■ AIM OF THE EXERCISE
How many lines in the entries below contain "will"? Answer with the number only.

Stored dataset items
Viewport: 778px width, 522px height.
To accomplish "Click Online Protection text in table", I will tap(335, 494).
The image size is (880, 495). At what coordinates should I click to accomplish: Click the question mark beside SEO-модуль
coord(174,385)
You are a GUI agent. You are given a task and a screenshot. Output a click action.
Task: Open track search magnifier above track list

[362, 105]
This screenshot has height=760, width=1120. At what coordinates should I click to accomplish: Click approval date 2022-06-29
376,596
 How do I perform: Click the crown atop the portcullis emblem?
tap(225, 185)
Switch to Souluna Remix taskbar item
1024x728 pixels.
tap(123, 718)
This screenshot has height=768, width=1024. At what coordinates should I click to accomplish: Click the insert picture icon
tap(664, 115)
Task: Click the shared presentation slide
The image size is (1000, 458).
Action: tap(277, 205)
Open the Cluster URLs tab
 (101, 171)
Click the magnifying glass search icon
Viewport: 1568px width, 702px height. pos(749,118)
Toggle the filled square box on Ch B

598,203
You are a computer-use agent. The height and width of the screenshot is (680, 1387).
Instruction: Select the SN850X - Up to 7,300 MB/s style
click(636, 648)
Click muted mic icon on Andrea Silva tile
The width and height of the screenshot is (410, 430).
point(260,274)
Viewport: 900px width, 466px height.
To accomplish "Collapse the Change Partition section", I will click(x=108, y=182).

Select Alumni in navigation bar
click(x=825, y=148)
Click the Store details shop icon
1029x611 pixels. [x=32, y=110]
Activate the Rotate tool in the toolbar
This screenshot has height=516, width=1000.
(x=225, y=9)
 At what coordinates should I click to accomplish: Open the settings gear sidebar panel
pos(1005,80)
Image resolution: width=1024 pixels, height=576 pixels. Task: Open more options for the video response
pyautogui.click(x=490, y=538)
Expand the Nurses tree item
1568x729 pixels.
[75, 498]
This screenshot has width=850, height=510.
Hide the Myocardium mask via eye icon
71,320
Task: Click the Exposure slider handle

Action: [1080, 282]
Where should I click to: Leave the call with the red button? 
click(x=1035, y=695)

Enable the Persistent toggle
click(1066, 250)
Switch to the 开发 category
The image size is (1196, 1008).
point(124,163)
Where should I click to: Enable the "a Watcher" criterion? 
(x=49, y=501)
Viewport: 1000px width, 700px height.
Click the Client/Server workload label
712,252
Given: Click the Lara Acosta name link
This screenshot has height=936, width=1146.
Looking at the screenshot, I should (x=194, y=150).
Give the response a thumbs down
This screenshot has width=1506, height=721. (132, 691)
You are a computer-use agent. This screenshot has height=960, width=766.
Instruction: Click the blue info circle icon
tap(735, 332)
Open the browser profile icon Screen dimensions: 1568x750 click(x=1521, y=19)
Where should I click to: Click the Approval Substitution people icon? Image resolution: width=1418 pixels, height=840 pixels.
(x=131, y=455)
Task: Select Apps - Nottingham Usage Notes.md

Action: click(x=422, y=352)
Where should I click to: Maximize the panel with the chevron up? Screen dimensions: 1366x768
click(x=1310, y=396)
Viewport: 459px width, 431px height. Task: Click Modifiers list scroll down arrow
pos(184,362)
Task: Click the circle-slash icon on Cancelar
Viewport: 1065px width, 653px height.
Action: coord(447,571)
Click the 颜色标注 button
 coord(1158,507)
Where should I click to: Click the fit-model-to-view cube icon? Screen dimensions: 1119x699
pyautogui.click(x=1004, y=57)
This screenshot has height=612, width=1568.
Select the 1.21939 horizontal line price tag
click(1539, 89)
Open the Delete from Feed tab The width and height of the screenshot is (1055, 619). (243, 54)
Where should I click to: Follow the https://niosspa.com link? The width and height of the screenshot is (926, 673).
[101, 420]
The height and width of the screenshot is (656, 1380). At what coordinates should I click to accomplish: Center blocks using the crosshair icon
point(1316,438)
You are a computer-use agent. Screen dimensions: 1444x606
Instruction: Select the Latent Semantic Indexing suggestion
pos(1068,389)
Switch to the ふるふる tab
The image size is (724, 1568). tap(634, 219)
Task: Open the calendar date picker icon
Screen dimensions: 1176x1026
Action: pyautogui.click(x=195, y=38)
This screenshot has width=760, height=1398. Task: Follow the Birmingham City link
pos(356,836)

■ WRITTEN ANSWER
2